- WHAT NEEDS TO BE DONE: At the line containing "Viewport: 1512px width, 2420px height.", begin setting down the entries exactly, and stop only after the last line.

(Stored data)
++++++++

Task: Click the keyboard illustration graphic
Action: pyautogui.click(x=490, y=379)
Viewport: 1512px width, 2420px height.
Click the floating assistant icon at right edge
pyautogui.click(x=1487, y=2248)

++++++++

- EXERCISE RESULT:
Viewport: 1512px width, 2420px height.
Click the floating assistant icon at right edge
pyautogui.click(x=1487, y=2248)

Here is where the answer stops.